=== About this task ===
Search the data below for the string "option" and copy all lines where it shows up.
══ Provided records ══
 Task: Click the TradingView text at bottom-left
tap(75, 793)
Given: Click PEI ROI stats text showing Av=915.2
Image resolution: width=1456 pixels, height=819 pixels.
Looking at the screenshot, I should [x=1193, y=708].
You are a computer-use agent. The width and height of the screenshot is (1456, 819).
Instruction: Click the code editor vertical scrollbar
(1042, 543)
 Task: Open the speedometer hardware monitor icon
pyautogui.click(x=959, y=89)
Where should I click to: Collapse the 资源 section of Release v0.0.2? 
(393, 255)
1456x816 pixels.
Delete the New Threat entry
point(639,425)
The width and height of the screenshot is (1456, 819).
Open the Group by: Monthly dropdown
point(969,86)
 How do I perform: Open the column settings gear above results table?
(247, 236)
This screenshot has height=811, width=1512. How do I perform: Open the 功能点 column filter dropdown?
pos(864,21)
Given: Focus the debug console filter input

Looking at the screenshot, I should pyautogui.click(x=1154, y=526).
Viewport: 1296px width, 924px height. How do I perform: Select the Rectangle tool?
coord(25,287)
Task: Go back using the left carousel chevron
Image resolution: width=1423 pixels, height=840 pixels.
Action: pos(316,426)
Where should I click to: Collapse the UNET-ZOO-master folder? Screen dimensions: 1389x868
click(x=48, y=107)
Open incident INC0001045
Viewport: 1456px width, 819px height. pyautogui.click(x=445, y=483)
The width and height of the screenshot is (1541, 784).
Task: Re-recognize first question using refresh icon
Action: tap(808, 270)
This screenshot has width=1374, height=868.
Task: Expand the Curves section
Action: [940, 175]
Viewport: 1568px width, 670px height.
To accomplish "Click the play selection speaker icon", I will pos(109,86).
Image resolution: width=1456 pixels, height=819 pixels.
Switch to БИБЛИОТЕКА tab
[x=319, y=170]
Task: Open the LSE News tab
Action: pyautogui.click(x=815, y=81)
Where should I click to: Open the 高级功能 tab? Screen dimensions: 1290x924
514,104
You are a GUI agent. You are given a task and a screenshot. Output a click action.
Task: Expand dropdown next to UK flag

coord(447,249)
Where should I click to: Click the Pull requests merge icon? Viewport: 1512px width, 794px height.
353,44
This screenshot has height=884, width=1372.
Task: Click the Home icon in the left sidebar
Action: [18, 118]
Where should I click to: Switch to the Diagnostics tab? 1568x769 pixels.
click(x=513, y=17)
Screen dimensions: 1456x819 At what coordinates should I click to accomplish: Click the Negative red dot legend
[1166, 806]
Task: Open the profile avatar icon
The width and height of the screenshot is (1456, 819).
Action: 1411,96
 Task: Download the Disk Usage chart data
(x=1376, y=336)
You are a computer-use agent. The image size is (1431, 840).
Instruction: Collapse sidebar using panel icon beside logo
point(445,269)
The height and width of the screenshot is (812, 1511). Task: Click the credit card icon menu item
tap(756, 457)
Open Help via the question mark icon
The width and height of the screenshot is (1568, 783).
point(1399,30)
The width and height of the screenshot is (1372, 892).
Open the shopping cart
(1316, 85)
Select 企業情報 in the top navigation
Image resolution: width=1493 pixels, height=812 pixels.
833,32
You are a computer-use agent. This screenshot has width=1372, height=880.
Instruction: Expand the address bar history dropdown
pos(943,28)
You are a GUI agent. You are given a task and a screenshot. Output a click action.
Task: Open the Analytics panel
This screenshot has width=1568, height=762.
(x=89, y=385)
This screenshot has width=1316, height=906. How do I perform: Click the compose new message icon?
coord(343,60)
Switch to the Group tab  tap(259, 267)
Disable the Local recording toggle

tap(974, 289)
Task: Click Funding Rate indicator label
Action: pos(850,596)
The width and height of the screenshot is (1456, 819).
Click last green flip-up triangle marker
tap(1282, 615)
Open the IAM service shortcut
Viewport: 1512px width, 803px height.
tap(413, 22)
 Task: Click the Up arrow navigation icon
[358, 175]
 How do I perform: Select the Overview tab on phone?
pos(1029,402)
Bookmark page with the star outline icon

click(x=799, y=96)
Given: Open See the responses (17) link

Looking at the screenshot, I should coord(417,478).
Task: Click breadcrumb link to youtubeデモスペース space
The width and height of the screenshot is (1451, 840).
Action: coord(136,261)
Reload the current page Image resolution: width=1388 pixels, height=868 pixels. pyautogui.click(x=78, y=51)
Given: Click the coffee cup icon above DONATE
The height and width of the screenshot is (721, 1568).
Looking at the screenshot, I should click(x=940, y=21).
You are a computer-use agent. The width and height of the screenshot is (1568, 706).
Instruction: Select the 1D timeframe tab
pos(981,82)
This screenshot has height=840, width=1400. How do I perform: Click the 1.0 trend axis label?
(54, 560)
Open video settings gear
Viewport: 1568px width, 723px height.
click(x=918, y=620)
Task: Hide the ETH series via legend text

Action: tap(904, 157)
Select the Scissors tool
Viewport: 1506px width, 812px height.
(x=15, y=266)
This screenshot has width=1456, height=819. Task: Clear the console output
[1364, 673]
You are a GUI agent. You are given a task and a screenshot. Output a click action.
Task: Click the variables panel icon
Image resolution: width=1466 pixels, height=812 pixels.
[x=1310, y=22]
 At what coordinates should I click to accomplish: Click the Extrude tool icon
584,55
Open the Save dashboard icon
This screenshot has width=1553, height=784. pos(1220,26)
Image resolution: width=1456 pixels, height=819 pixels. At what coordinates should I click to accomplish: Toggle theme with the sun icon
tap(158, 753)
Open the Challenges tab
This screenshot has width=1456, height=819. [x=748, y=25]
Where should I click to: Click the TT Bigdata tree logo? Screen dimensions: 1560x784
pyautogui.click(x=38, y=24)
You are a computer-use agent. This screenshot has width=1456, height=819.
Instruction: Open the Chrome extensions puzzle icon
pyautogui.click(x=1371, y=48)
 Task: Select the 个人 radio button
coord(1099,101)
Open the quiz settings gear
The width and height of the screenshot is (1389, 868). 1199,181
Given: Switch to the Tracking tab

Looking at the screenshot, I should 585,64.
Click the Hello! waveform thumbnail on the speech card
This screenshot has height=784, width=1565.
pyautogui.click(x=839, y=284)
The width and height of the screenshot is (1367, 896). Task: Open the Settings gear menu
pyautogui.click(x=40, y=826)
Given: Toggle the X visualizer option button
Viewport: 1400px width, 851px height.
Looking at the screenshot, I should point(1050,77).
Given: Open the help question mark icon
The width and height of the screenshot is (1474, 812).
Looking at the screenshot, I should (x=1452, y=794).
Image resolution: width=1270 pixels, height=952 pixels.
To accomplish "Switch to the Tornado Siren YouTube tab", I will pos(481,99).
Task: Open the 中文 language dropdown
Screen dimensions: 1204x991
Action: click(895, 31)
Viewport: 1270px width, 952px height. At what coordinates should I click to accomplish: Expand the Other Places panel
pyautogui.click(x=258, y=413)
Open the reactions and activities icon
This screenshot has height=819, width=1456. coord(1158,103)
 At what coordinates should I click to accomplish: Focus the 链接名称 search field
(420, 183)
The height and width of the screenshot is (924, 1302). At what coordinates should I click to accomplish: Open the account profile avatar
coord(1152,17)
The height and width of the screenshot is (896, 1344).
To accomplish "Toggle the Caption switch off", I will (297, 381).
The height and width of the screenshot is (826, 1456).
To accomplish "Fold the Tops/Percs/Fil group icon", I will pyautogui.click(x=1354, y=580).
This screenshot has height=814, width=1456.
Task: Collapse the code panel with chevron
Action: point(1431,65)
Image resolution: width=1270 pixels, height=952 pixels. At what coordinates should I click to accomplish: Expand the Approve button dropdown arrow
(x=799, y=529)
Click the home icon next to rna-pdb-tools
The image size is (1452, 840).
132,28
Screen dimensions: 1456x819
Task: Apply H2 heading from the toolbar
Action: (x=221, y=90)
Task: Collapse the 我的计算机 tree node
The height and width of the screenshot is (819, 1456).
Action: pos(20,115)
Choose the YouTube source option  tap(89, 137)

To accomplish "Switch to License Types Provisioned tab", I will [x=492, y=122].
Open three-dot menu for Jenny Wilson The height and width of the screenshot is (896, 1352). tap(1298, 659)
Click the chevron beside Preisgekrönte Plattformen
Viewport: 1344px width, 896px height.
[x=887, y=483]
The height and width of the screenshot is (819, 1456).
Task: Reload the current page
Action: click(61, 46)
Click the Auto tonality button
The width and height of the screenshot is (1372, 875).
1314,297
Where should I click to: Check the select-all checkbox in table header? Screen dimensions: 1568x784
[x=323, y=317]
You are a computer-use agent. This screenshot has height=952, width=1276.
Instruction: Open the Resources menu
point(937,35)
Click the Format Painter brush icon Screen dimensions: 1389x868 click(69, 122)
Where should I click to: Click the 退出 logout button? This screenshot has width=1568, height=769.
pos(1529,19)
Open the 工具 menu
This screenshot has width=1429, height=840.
═══
=== Answer to this task ===
Given: Toggle the X visualizer option button
Choose the YouTube source option  tap(89, 137)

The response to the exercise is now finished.